ABSTRACT

In our previous studies of constructive reasoning, we have seen that the evolution of such reasoning presents itself under two different aspects, depending one upon the other—the passage from the concrete phase to a phase which is always more abstract, and that from elementary reasoning, conceived at the outset by a single intuitive act, to the lengthy and complicated process of logical deduction, properly so called. The first passage is due, as we have seen, to the discovery of concepts of an order always more general, that is to say, to the recognition of classes or groups, which are always more extensive, of phenomena or objects, equivalent in relation to a given end or to the result of a given piece of reasoning.
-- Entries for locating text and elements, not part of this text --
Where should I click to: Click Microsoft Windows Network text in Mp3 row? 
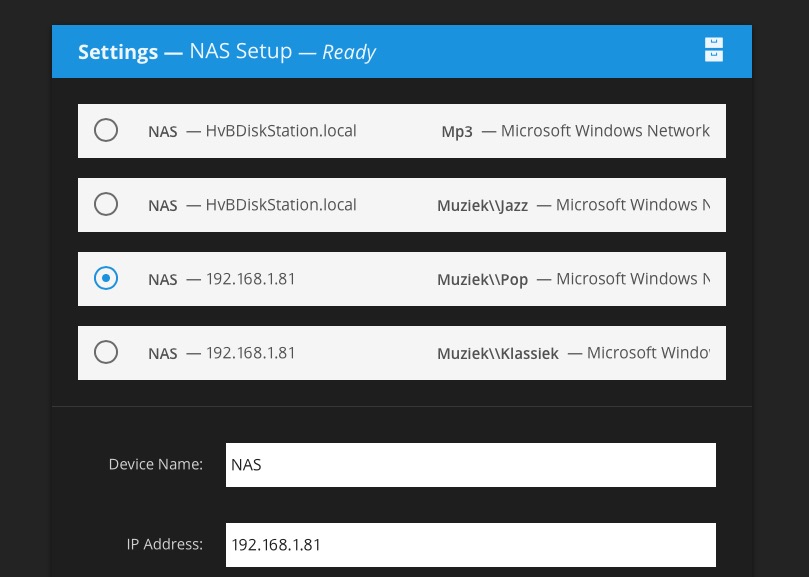[605, 131]
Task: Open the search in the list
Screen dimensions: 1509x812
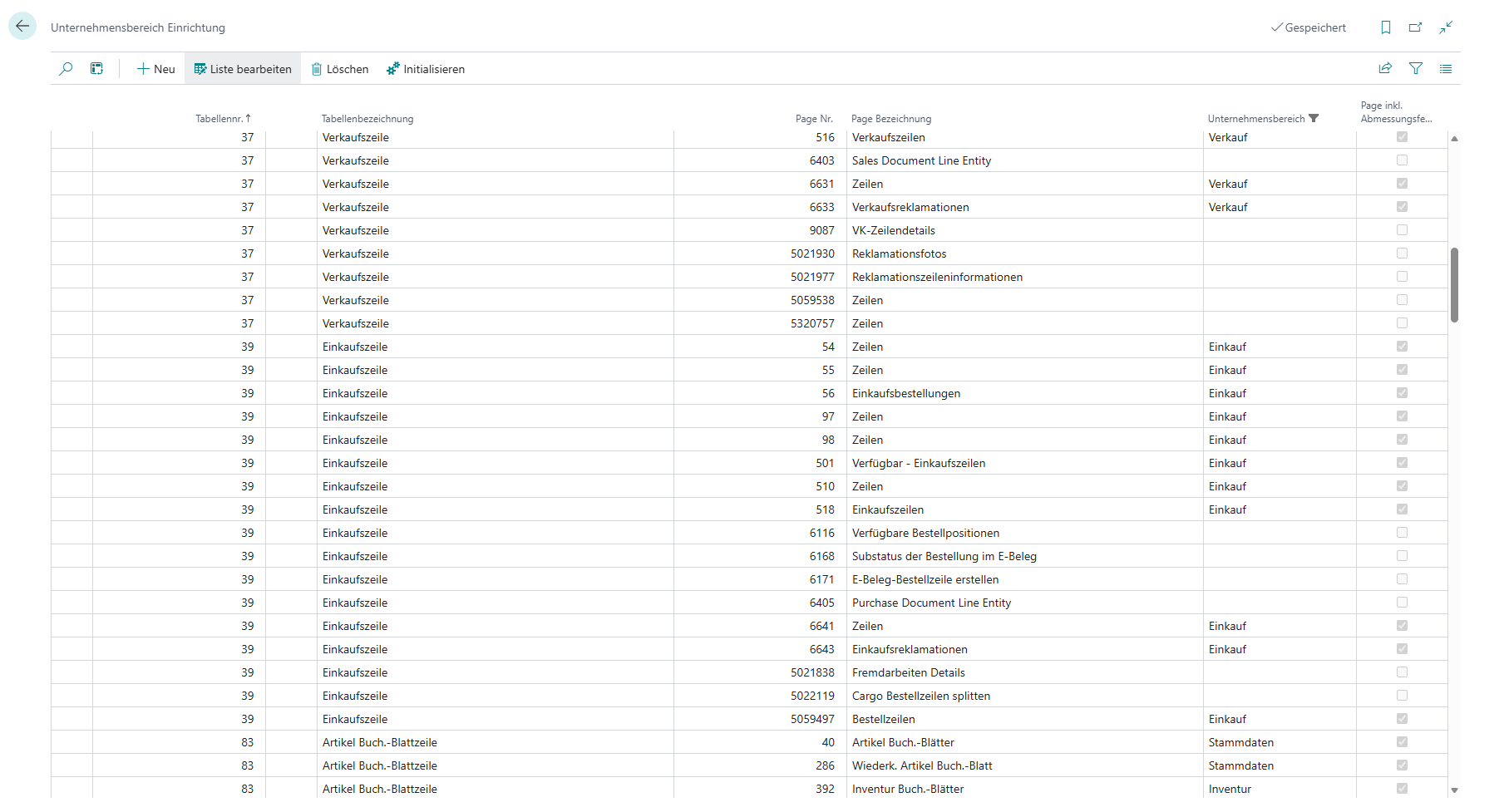Action: pyautogui.click(x=66, y=69)
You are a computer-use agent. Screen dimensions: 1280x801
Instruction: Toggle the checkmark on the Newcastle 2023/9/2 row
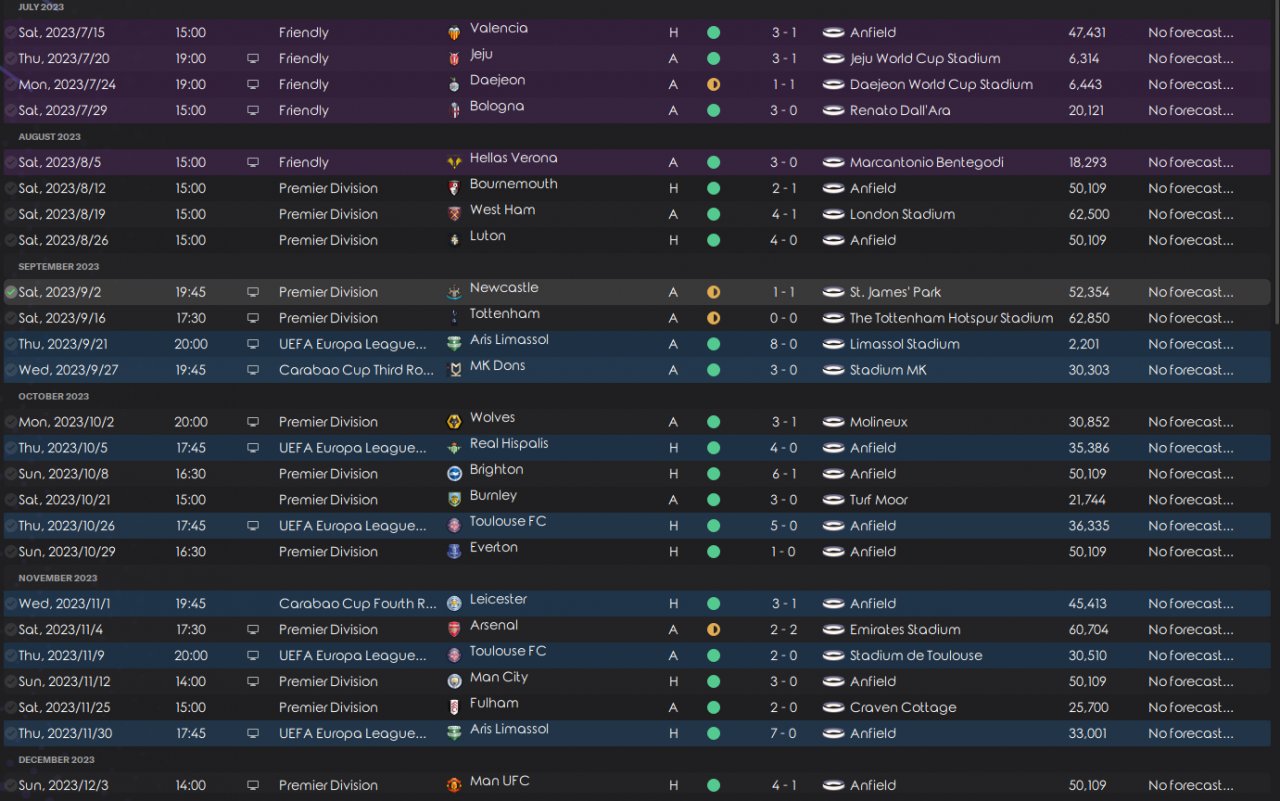(10, 293)
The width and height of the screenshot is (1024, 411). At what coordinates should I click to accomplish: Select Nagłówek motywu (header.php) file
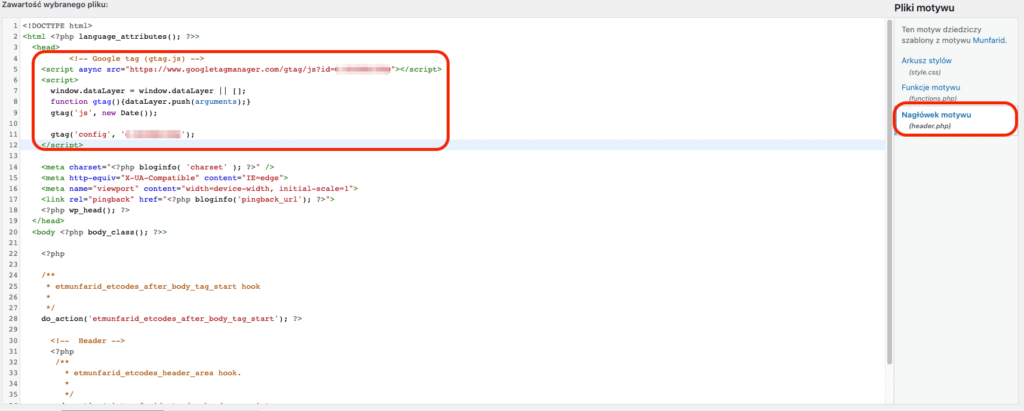point(936,115)

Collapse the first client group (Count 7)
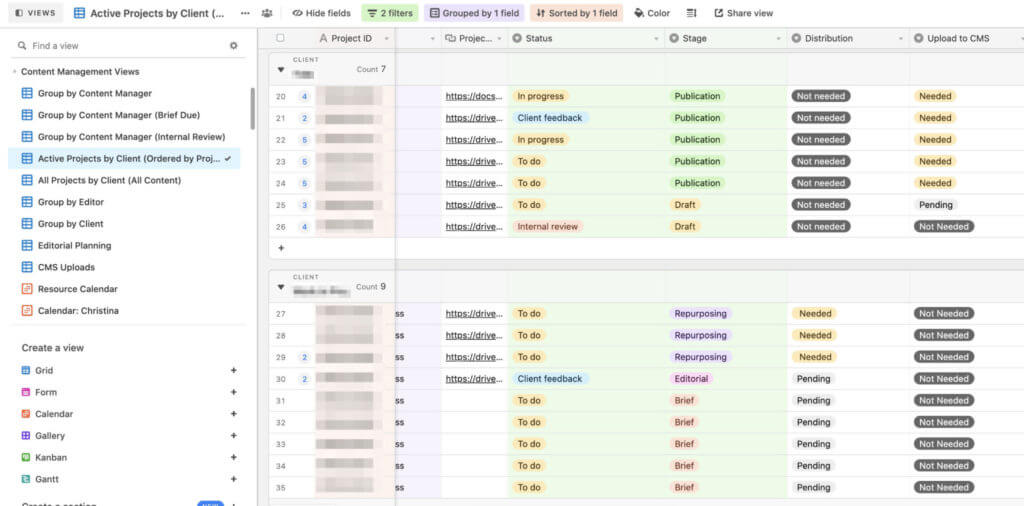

This formation of new concepts, or extension of old concepts, increases, as we have shown, the number of operations or experiments, the results of which we know beforehand and which can in consequence be simply imagined. At the same time, thanks to the reduction of all the phenomena comprised in a given concept to the attribute or group of attributes only, which makes them equivalent under such and such an aspect, the operations or experiments to be performed on the schematized phenomenon, which thus come to represent the particular concept, are rendered so much the simpler. The reasoner profits, then, by this ever-increasing number of operations or experiments, of which he knows the outcome in advance, and also by the greater simplicity of the operations or experiments to be conducted mentally, in order to imagine and link together an ever-increasing number of experiences, and to complicate and prolong the process of combination; which is precisely the application, always in a larger measure, of the deductive method.